Closed HitomiTenshi closed 2 years ago
Extensions already have been made for this purpose
Example(s)?
When I checked, Firefox wasn't able to intercept stun:
requests.
Edit: Ok never mind, I see WebRTC Block just removes all WebRTC-related properties from the window
object.
Yeah, sorry for not mentioning a few examples. I am using WebRTC Block right now. Does removing WebRTC-related properties from the window
object actually block the requests? Or do sites still get my real IP?
ScriptSafe is allegedly also able to block WebRTC on Chrome, NoScript does that too on Firefox.
Though in Firefox you can also set
media.peerconnection.enabled
in about:config
to false
.
That will also disable WebRTC in Firefox.
I can't think of any way this would be implemented other than:
The problem is, even if one could intercept requests, any blocker can't determine whether it's malicious or not.
I can't figure out whether it makes sense to workaround this vulnerability as part of μBlock (and then remove it once browsers fix this).
It absolutely makes sense, as it is a privacy issue. It's easy to disable WebRTC entirely without an extension at all (in Firefox, anyway) but doing so per-domain and per-page would be pretty sweet.
@rodalpho sure, I understand. I think the most coherent way of exposing this would be having WebRTC a be a request type in Dynamic Filrering.
Ok never mind, I see WebRTC Block just removes all WebRTC-related properties from the window object.

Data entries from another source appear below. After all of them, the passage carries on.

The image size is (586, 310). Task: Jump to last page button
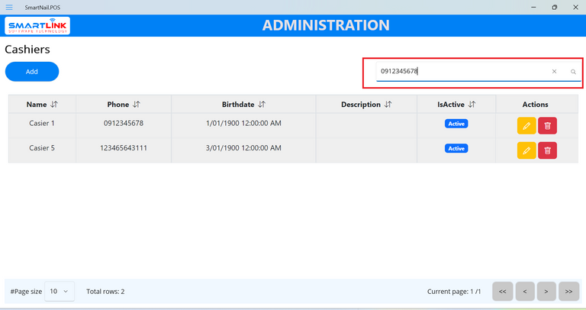(568, 291)
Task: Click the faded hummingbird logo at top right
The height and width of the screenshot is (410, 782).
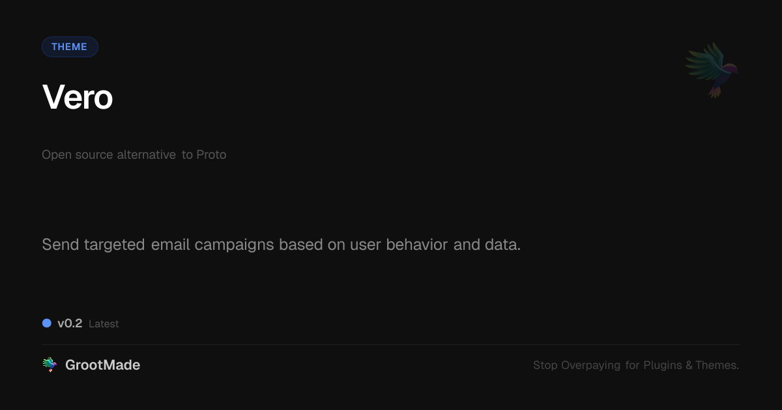Action: 712,70
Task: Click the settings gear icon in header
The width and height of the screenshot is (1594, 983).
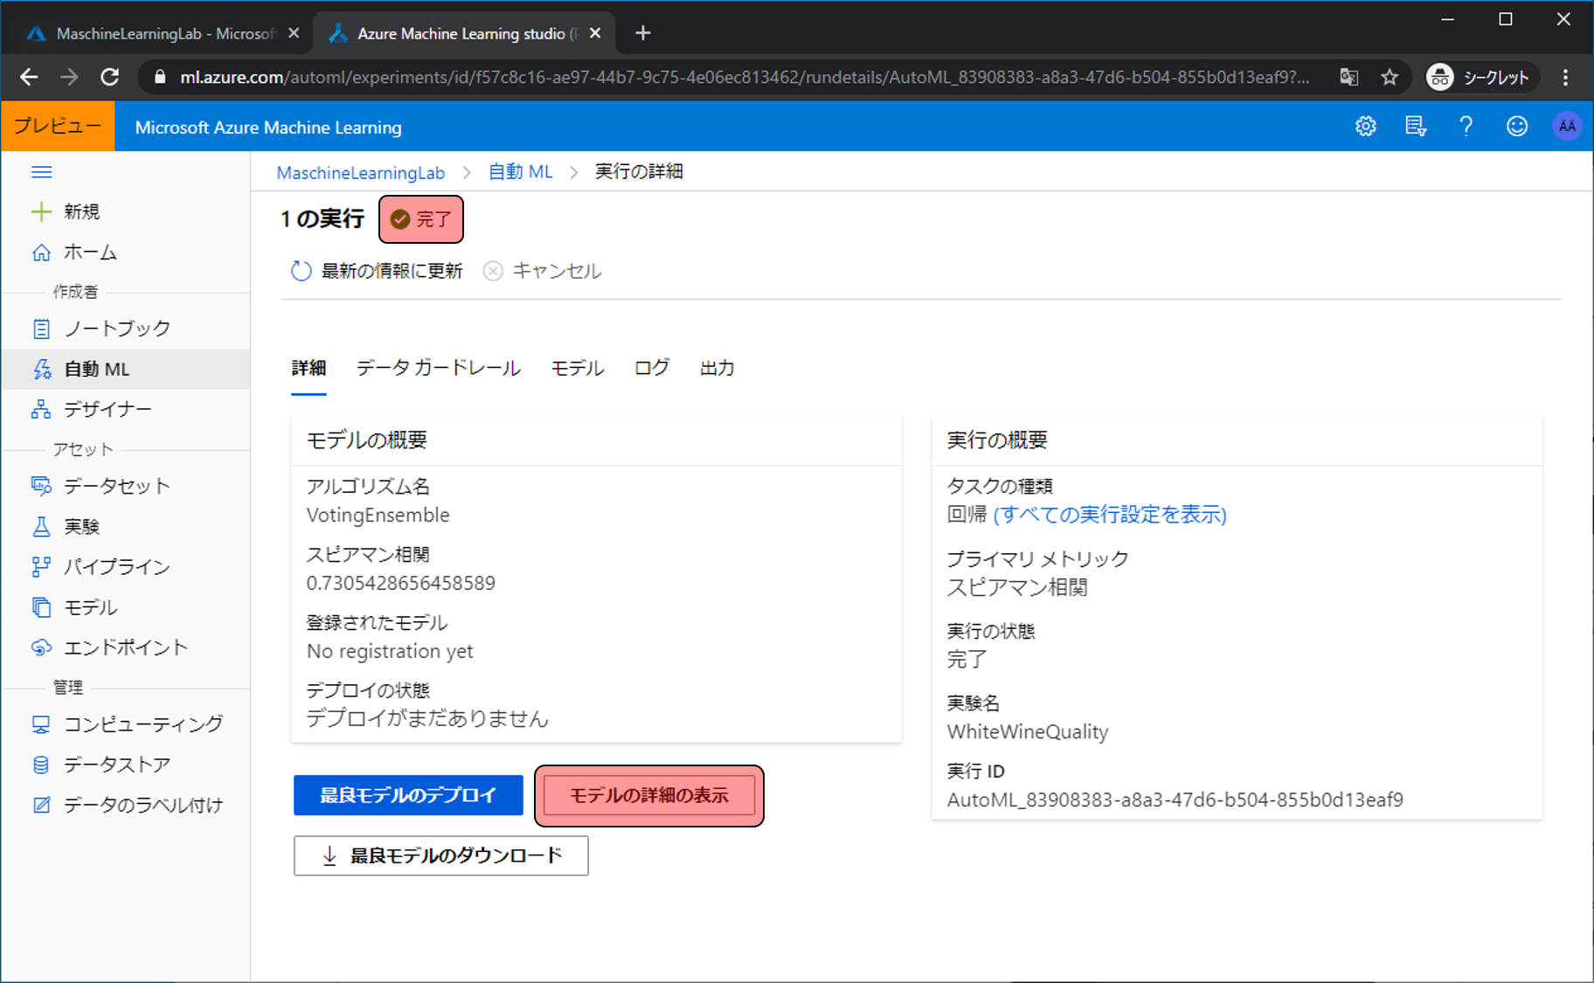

Turns out it didn't block anything, and the users real IP was still leaking. Currently the only way to block this in Chrome is with ScriptSafe.
Currently the only way to block this in Chrome is with ScriptSafe
It's not ScriptSafe, it's the blocking of scripts. uBlock does that too.
I believe this was discussed already, although I'm not quite sure (maybe it was this same issue).
As @gorhill said, ScriptSafe/NoScript/whatever aren't doing anything special. In a sense, the WebRTC issue is a car accident, and ScriptSafe/NoScript are merely preventing you from using a car.
µBlock can do the same thing — you can block 3rd party scripts, inline scripts, all scripts, whatever. That does not solve the underlying problem, however.
You can't intercept WebRTC requests right now. The browsers don't fire the event.
@gorhill is there anything to be done here?
Doing what uMatrix does to spoof navigator: to spoof WebRTC into becoming a noop.
See my comment in the uMatrix issue: https://github.com/gorhill/uMatrix/issues/124#issuecomment-74095130
Your project states that µBlock is a general-purpose blocker. WebRTC has recently been discovered to simply uncover real PC IP's, even those that run through a VPN.
You can read the article here: http://torrentfreak.com/huge-security-flaw-leaks-vpn-users-real-ip-addresses-150130/
I'd be glad if you could add an option for blocking WebRTC. You can test if your browser is vulnerable here: https://diafygi.github.io/webrtc-ips/
Extensions already have been made for this purpose, but I'd like to keep my list of Extensions as short as possible.